1 Load dataset "movies.csv" (Download from https://grouplens.org/datasets/movielens/, http://files.grouplens.org/datasets/movielens/ml-latest-small.zip)

In [0]:
from pyspark.sql.types import LongType, StringType, StructField, StructType, BooleanType, ArrayType, IntegerType, FloatType

file_location = "/FileStore/tables/movies.csv"
file_type = "csv"

moviesSchema = StructType([
    StructField("movieId", IntegerType(), True),        
    StructField("title", StringType(), True),
    StructField("genres", StringType(), True)
])

# CSV options
infer_schema = "false"
first_row_is_header = "true"
delimiter = ","


df_movies = spark.read.format(file_type) \
  .option("inferSchema", infer_schema) \
  .option("header", first_row_is_header) \
  .option("sep", delimiter) \
  .schema(moviesSchema) \
  .load(file_location)


df_movies.printSchema
display(df_movies)



movieId,title,genres
1,Toy Story (1995),Adventure|Animation|Children|Comedy|Fantasy
2,Jumanji (1995),Adventure|Children|Fantasy
3,Grumpier Old Men (1995),Comedy|Romance
4,Waiting to Exhale (1995),Comedy|Drama|Romance
5,Father of the Bride Part II (1995),Comedy
6,Heat (1995),Action|Crime|Thriller
7,Sabrina (1995),Comedy|Romance
8,Tom and Huck (1995),Adventure|Children
9,Sudden Death (1995),Action
10,GoldenEye (1995),Action|Adventure|Thriller


2 Find number of movies in the dataset

In [0]:
print('Number of movies in the dataset:', df_movies.count())

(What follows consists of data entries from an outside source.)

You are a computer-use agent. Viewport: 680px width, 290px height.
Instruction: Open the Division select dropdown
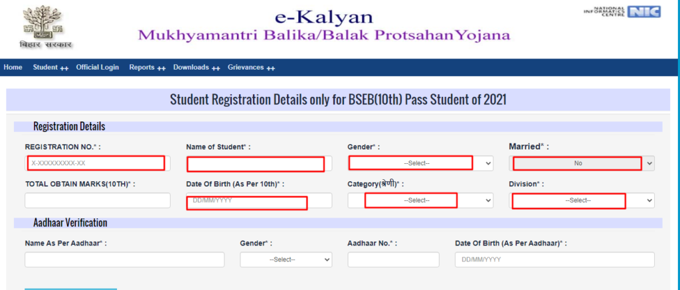click(x=582, y=200)
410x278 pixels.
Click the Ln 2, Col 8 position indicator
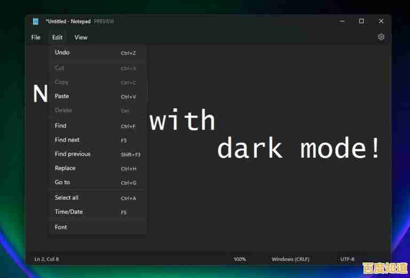pos(47,259)
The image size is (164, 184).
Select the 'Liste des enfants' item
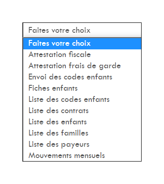pyautogui.click(x=82, y=122)

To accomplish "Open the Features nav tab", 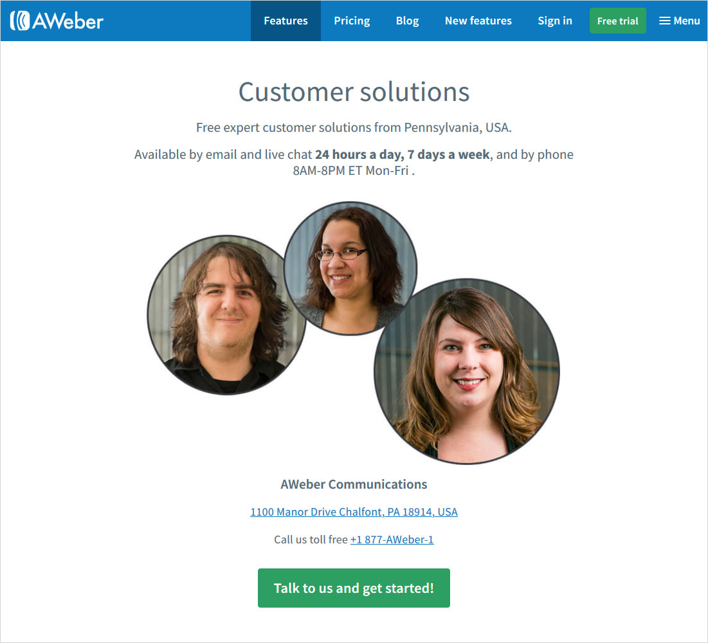I will 286,21.
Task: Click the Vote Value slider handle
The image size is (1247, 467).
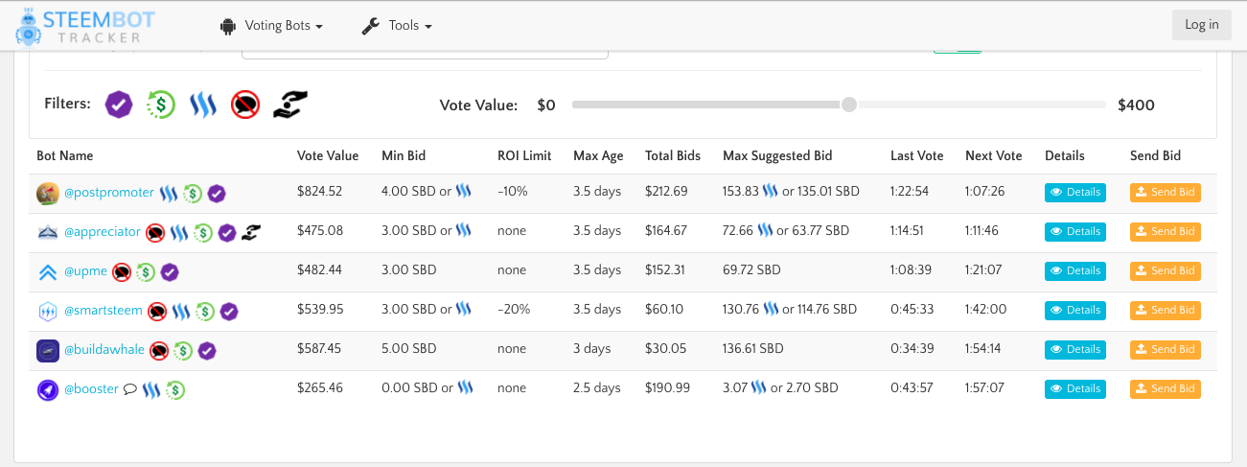Action: [x=848, y=105]
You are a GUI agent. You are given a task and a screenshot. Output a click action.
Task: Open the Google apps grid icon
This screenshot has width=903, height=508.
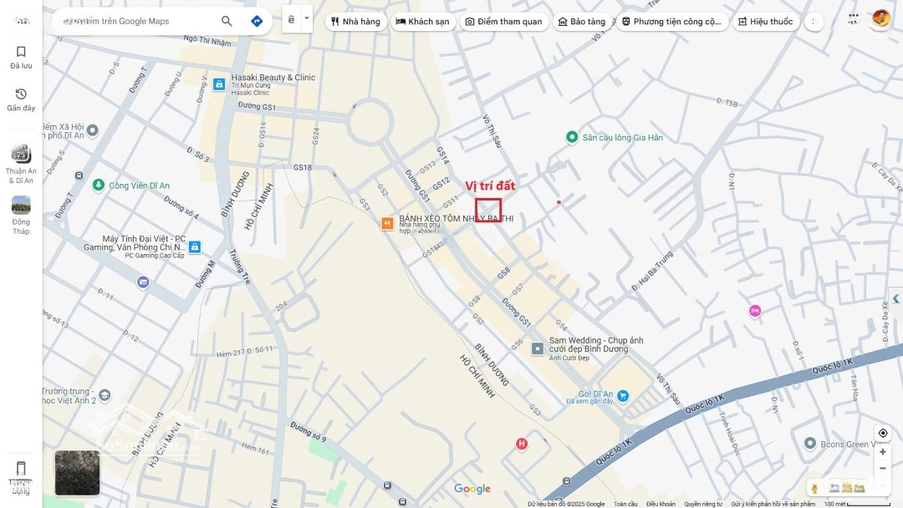pos(853,18)
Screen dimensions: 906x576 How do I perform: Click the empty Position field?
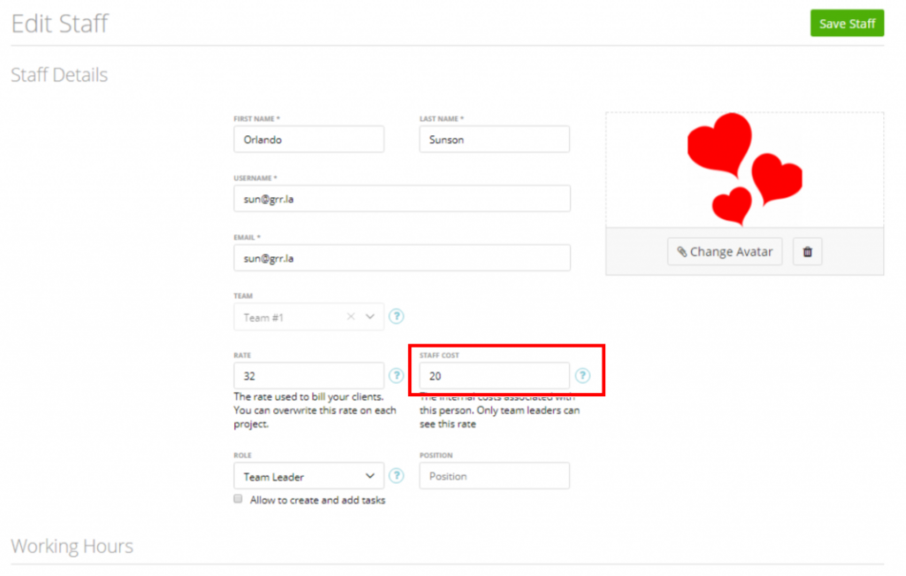[x=494, y=475]
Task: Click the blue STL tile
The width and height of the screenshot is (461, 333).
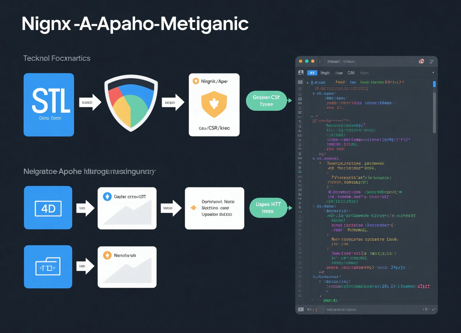Action: pos(49,105)
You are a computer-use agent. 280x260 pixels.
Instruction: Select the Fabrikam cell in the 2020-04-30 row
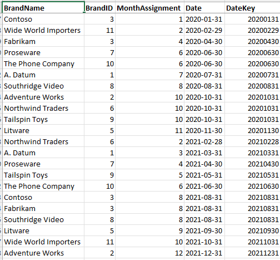(43, 41)
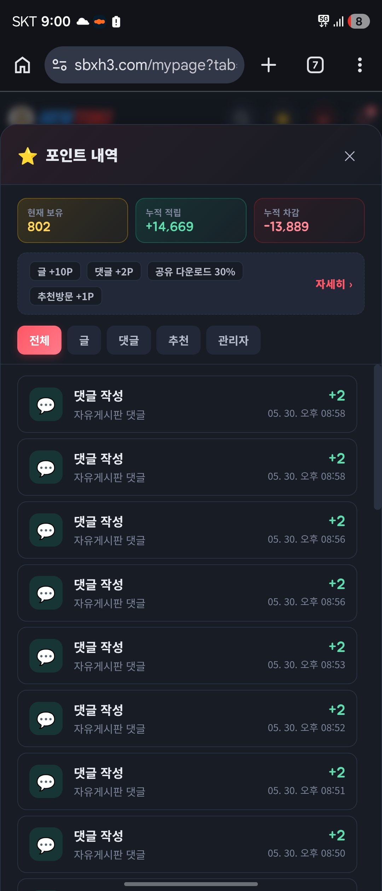Expand point rules via 자세히 link
The width and height of the screenshot is (382, 891).
click(x=334, y=284)
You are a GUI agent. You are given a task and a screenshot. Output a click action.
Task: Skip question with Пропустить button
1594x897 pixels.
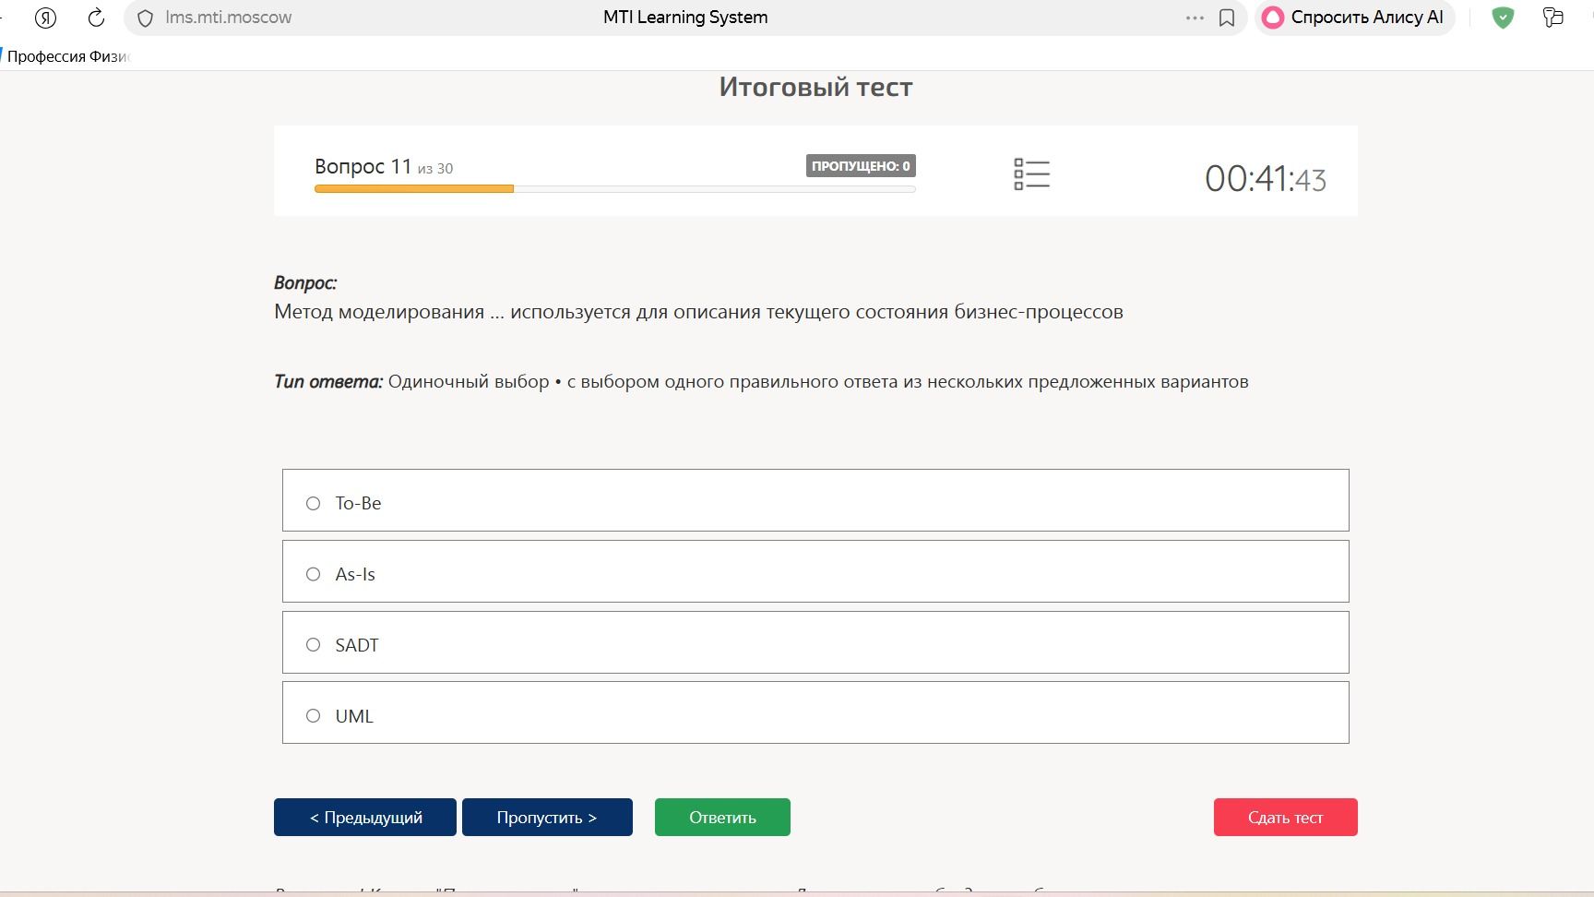point(547,817)
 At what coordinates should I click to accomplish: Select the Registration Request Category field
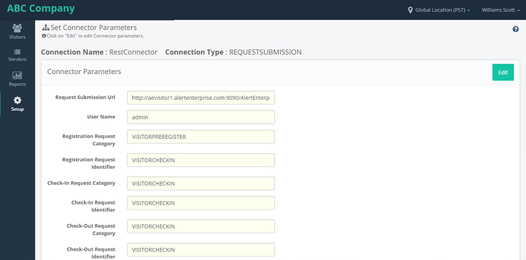click(201, 137)
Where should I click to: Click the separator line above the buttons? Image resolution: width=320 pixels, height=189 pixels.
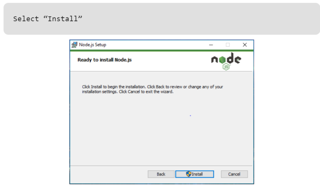click(x=161, y=166)
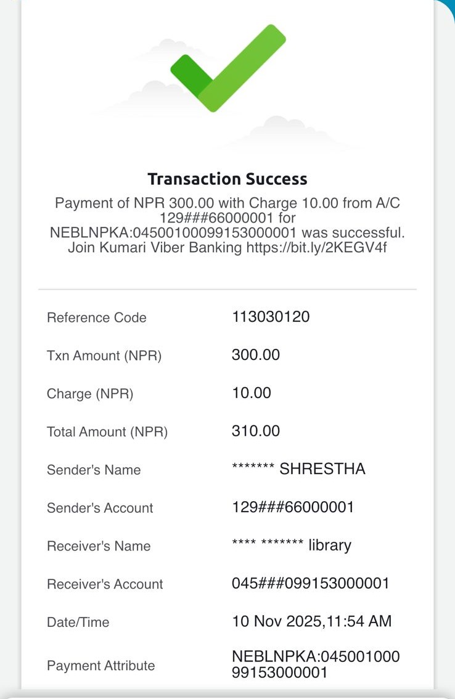Click the masked receiver name ending in library

[x=292, y=546]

3 How many movies of "Comedy" genre database contains?

In [0]:
comedy = df_movies.filter(df_movies.genres.contains('Comedy'))
print('Number of Comedy genre in the dataset:', comedy.count())

4 What are the yealiest and the latest years represented in the database?

In [0]:
from pyspark.sql.functions import regexp_extract

df_movies = df_movies.withColumn("year", regexp_extract("title", "(\s)(.)(\d\d\d\d)", 3).cast(IntegerType()))
#display(df_movies)

print('Yealiest year: ', df_movies.agg({'year': 'min'}).collect()[0][0])
print('Latest year: ', df_movies.agg({'year': 'max'}).collect()[0][0])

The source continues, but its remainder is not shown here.